> [Written instruction]: Copy the following records word for word, from the line that contains "Given: Collapse the InspectionApp group row" to the line that contains "Looking at the screenshot, I should [765, 148].", including both of those lines.

> [Supplied records]:
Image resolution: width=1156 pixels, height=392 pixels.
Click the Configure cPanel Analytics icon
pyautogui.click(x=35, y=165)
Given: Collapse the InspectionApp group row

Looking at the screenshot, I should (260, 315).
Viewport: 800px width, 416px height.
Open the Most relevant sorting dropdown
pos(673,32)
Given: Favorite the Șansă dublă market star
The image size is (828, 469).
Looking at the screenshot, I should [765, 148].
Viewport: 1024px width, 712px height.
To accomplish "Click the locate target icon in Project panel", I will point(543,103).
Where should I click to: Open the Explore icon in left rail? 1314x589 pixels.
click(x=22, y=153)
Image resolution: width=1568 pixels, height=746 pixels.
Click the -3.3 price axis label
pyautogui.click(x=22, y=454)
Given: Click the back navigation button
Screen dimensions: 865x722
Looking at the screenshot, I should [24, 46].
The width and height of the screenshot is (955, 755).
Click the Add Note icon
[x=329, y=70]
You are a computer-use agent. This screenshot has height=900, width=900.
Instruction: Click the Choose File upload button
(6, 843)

> [Response]:
Given: Collapse the InspectionApp group row

Looking at the screenshot, I should (260, 315).
Viewport: 800px width, 416px height.
Open the Most relevant sorting dropdown
pos(673,32)
Given: Favorite the Șansă dublă market star
The image size is (828, 469).
Looking at the screenshot, I should [765, 148].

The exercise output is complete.